Losada, 2011
Inicié
esta loca quimera de leer a Proust poco después de haber leído una encuesta
formulada a cien escritores en español que exponían diez títulos que habían
cambiado su vida; casi un tercio de ellos la incluía como obra señera. Si tan
importante habrá sido para autores respetables, mi curiosidad impulsó la
decisión, que arrastró a Utopía y, por su intermedio, a Carlos, otro lector
amigo.
La obra consta de siete volúmenes.
Éste, el primero de ellos, está estructurado en tres partes bien definidas: Combray, Un amor de Swann y Nombres
de tierras: el nombre. Todas ellas están escritas en primera persona del
singular, tanto como testimonio de tiempos idos como de evocación.
Combray
Este comienzo hace alusión al lugar
de descanso veraniego de un relator enfermizo –suponemos el propio Proust-,
quien contaba con pocos años a finales del siglo XIX. Descendiente de una
acomodada familia francesa, pasaba sus vacaciones escolares allí, junto a tías
y demás parientes, en busca de mejores aires que el de París de la época. En
ella, Proust repasa todo un manojo de recuerdos de infancia que, al crecer,
fueron quedando atrás y que rememora, desde la sensación de mojar una magdalena
en el té –párrafo tan célebre como trillado- hasta lo que puede encontrarse en
los alrededores, o la descripción detallada de los sentimientos que vinculan a
los miembros de su entorno.
En este sentido, el autor hace gala
de múltiples recursos estilísticos para dotar a sus descripciones de pinceladas
que conjugan una sabia exposición de los pormenores con una minuciosa
observación de lo que lo rodea, cualquiera sea su objeto, geografía o seres
humanos.
Un padre apegado a normas, una madre
más contemplativa pero sumisa y un puñado de personajes secundarios, nos
ofrecen un retrato de una típica familia de la clase alta francesa finisecular,
donde el hijo es un poco menos elemento que se debate entre ser algo más que un
estorbo o encarnar lo inoportuno.
Un amor de Swann
Considero a ésta la parte más
sustanciosa, donde Proust pone la mirada en la sociedad de aquel tiempo.

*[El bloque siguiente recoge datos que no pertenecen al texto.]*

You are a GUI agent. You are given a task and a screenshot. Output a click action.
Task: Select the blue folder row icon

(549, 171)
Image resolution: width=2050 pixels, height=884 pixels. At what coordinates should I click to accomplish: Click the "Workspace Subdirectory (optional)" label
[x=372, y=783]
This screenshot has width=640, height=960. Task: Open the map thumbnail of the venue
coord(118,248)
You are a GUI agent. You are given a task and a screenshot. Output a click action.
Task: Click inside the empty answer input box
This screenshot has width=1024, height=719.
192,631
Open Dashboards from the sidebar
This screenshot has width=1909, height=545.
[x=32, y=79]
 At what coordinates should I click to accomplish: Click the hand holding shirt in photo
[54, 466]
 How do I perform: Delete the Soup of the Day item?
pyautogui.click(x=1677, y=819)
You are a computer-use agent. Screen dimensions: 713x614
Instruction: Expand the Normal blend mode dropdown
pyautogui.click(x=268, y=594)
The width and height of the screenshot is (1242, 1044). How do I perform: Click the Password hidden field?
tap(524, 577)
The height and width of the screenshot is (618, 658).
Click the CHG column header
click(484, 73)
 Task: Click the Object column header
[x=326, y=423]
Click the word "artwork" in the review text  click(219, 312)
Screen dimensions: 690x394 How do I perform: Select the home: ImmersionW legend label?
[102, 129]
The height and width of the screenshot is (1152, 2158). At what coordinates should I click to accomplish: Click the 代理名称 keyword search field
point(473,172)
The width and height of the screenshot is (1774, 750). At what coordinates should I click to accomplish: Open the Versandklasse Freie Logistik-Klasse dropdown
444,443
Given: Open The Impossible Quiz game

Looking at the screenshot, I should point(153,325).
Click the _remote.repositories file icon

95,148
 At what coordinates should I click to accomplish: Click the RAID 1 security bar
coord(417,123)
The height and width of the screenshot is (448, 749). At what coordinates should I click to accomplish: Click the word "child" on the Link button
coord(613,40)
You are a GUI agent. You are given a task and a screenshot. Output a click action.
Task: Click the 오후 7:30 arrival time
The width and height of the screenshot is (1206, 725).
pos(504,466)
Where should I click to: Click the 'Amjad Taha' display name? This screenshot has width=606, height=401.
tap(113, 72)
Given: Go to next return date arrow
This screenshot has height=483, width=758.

Charles Swann, un joven conocido de todos, que pugna por figurar en los
‘salones’ de la alta sociedad, es el centro del relato y se vuelve protagonista.
Arribista, sin sólida formación pero con excelentes modales, buen gusto y
gestos de cortesía y urbanidad, va forjando su futuro haciéndose un lugar en
medio de la burguesía parisina y los círculos que ésta suele frecuentar.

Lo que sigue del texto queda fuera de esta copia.